Auch deutsche Exporte legen zu
Die Revision der Prognose für 2022 sei vor allem auf statistische Bereinigungen und die Verfügbarkeit besserer Daten zurückzuführen, schreibt die WTO. Für Europa sei ein Anstieg des Exportvolumens von 1,8 Prozent zu erwarten. So zogen auch die Ausfuhren in Deutschland zuletzt wieder an. Die Exporte im August legten im Vergleich zum Vormonat Juli 1,6 Prozent zu, wie das Statistische Bundesamt heute mitteilte. Geliefert wurden Waren im Wert von 133,1 Milliarden Euro, das war ein Anstieg von 18,1 Prozent gegenüber August 2021.
Für Asien rechnet die WTO mit einem Plus beim Exportvolumen von 2,9 Prozent, für Nordamerika 3,4 Prozent und die Nahostregion 14,6 Prozent.
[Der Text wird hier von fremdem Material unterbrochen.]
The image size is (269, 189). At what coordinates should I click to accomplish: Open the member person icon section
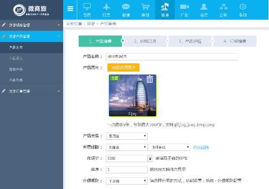(x=204, y=10)
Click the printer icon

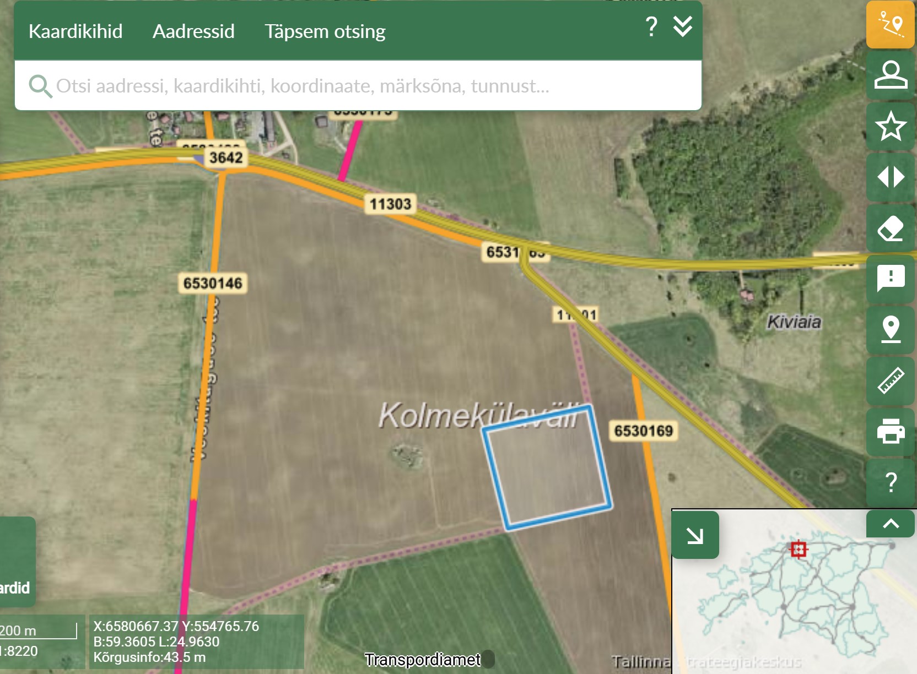point(891,431)
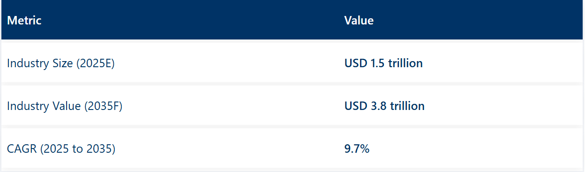Click the Metric column header
The width and height of the screenshot is (585, 172).
pyautogui.click(x=24, y=21)
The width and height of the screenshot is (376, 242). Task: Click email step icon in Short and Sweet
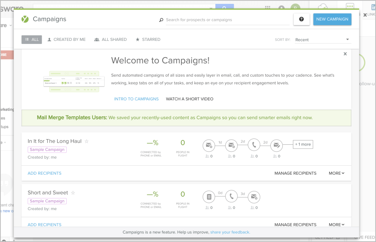[254, 196]
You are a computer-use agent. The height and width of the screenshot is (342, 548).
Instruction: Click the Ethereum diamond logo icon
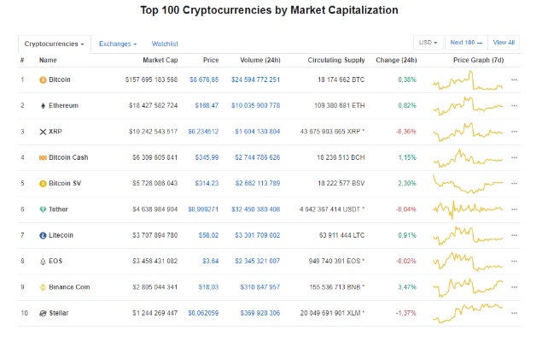43,106
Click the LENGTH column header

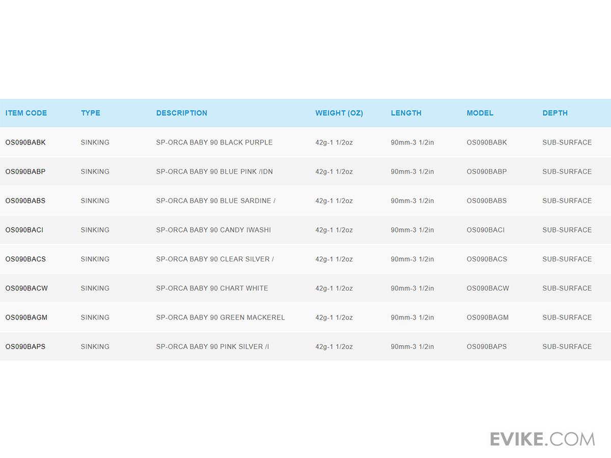(406, 113)
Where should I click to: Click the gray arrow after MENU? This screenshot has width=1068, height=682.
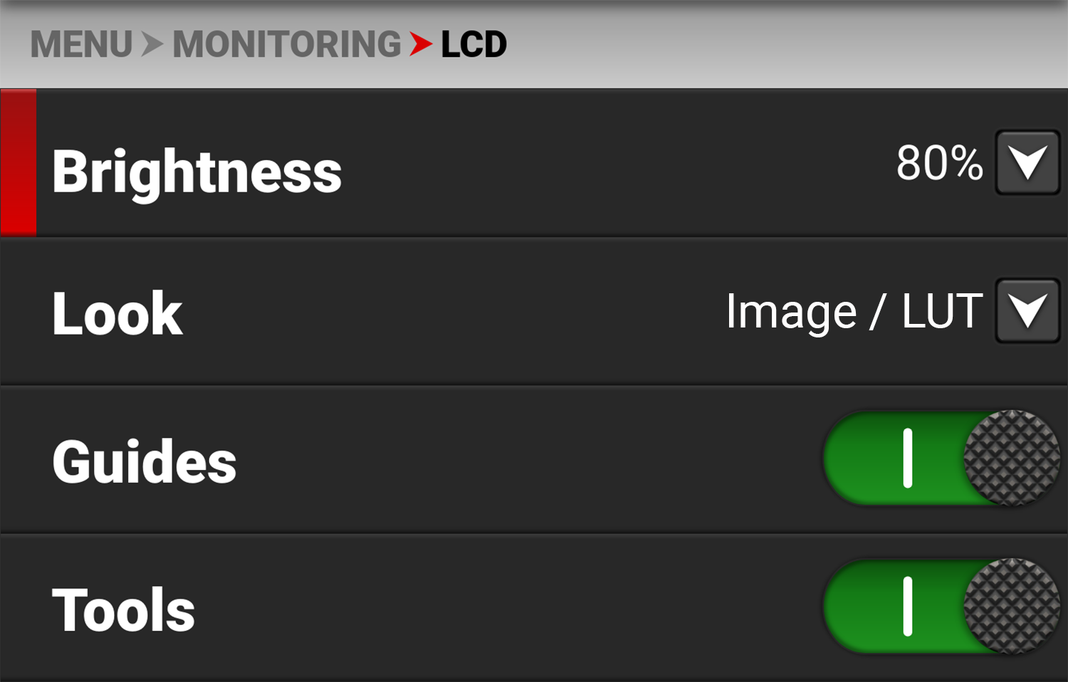click(x=152, y=44)
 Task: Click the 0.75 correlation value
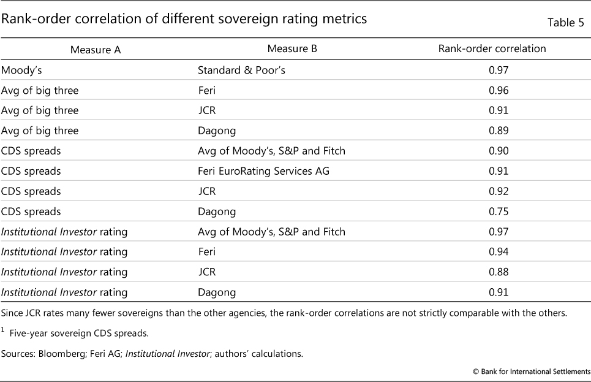[x=499, y=212]
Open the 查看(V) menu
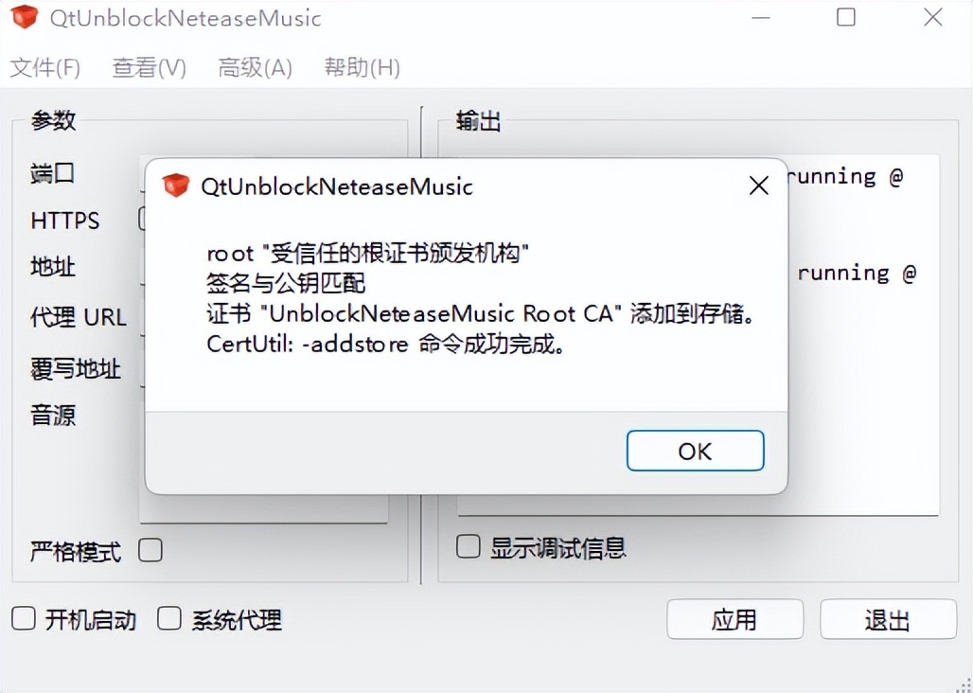This screenshot has height=693, width=973. pos(149,67)
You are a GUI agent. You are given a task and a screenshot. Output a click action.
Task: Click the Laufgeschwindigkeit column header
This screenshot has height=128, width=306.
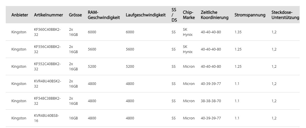(146, 15)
In der GUS-Gemeinschaft aus Nachfolgestaaten der Sowjetunion gehe das Exportvolumen nach der Prognose dagegen um 5,8 Prozent zurück. Beim Import schlage die GUS mit minus 24,7 Prozent zu Buche, während Einfuhren in Asien um 0,9 Prozent, in Europa um 5,4 und in Nordamerika um 8,5 Prozent steigen.
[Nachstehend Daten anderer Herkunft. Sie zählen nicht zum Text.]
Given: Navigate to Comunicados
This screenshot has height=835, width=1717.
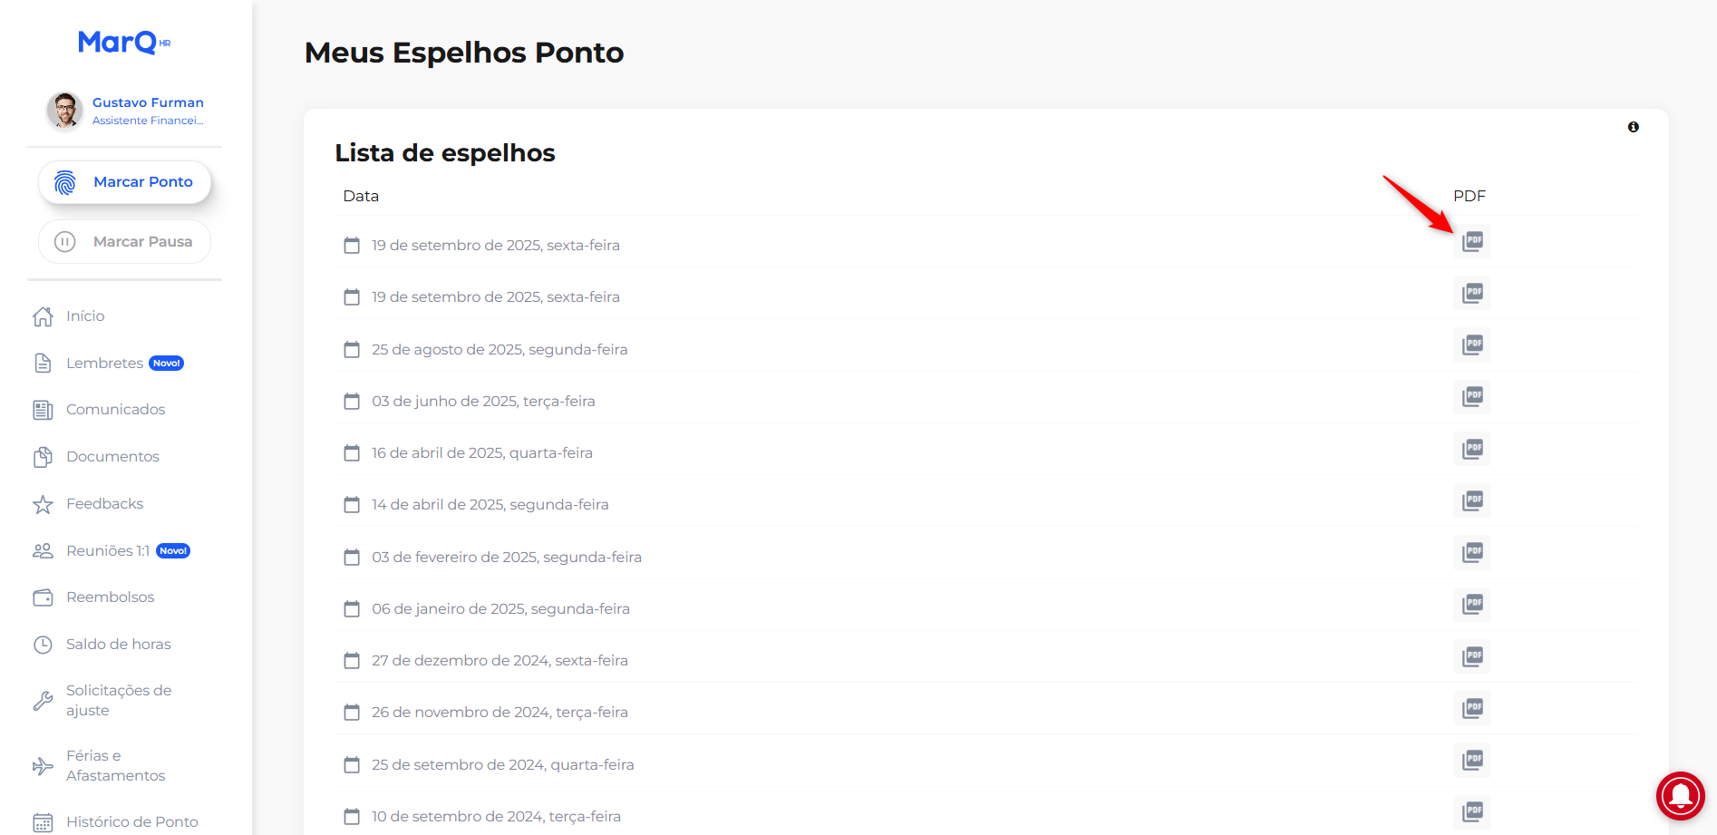Looking at the screenshot, I should click(x=115, y=410).
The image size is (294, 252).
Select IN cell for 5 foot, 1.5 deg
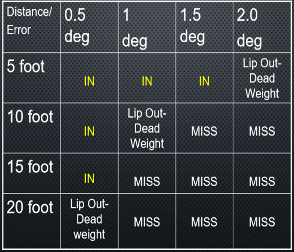[204, 81]
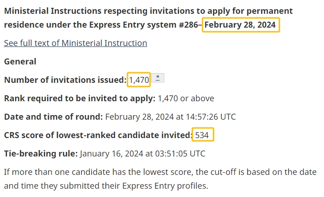Screen dimensions: 324x197
Task: Click "Express Entry profiles" in the bottom paragraph
Action: [164, 186]
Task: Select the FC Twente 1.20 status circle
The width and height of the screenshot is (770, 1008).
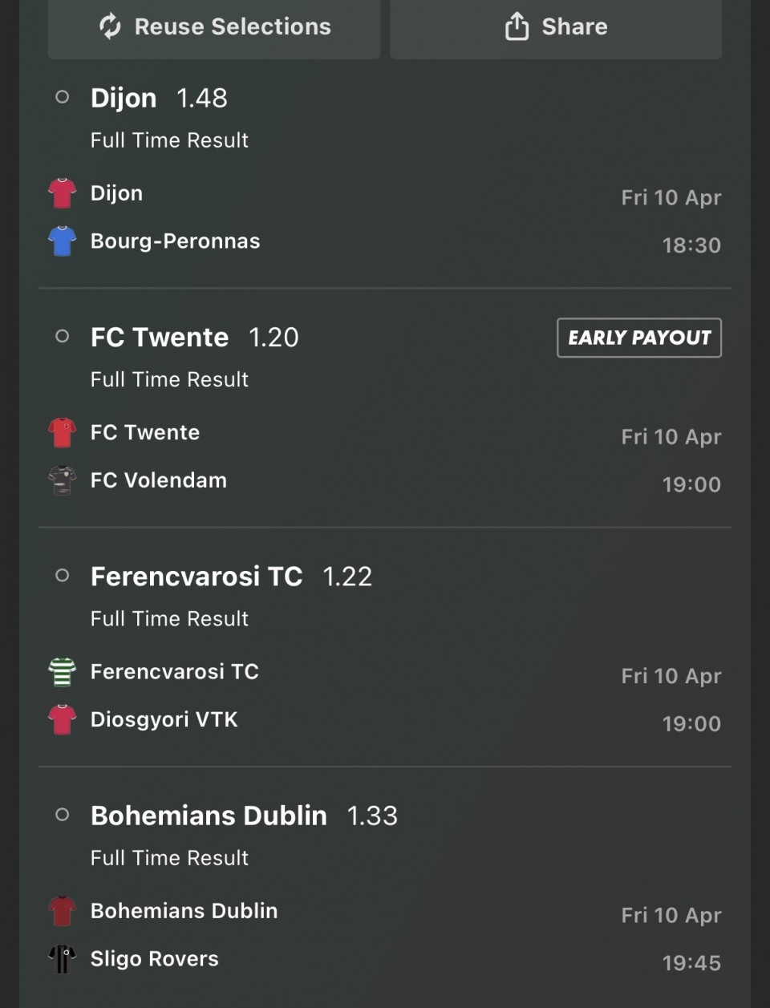Action: click(x=62, y=337)
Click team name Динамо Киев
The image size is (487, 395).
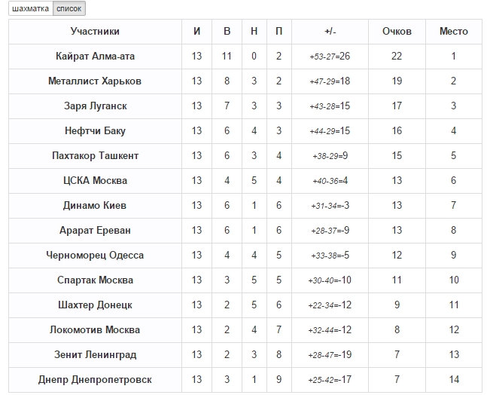point(95,206)
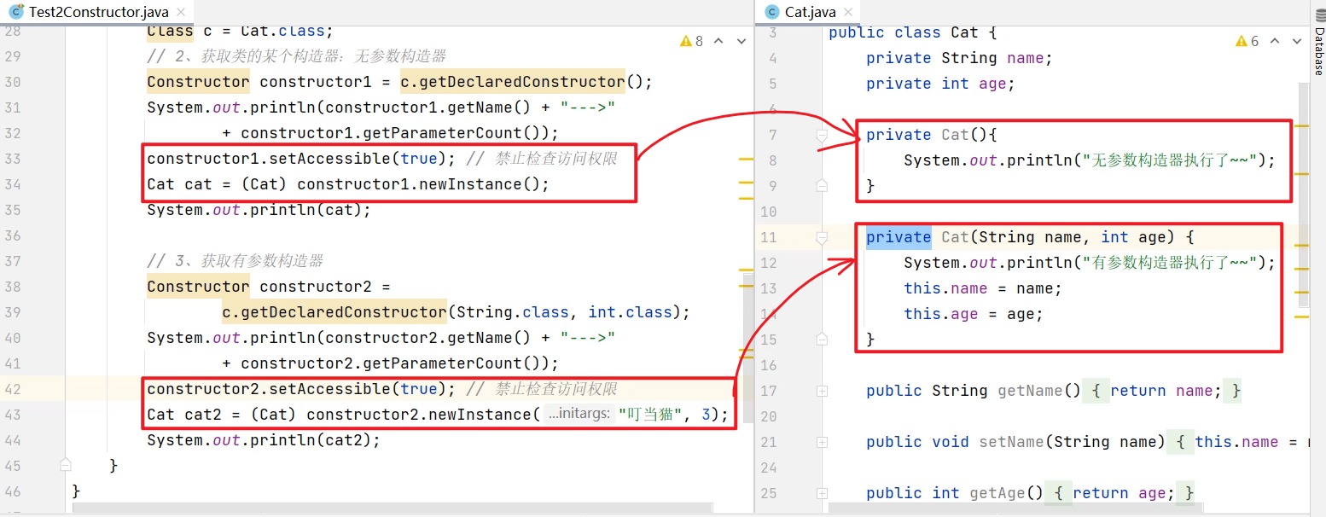The image size is (1326, 517).
Task: Close the Cat.java editor tab
Action: (x=848, y=12)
Prognosen für das kommende Jahr seien schwierig, da der Fortgang des russischen Angriffskriegs oder mögliche weitere Zinsschritte schwer vorauszusehen seien, erläuterte die WTO. Wenn es schlecht laufe, könne der Weltwarenhandel 2023 nach den Prognosemodellen auch um 2,8 Prozent schrumpfen. Im besten Fall sei ein Wachstum von 4,6 Prozent drin.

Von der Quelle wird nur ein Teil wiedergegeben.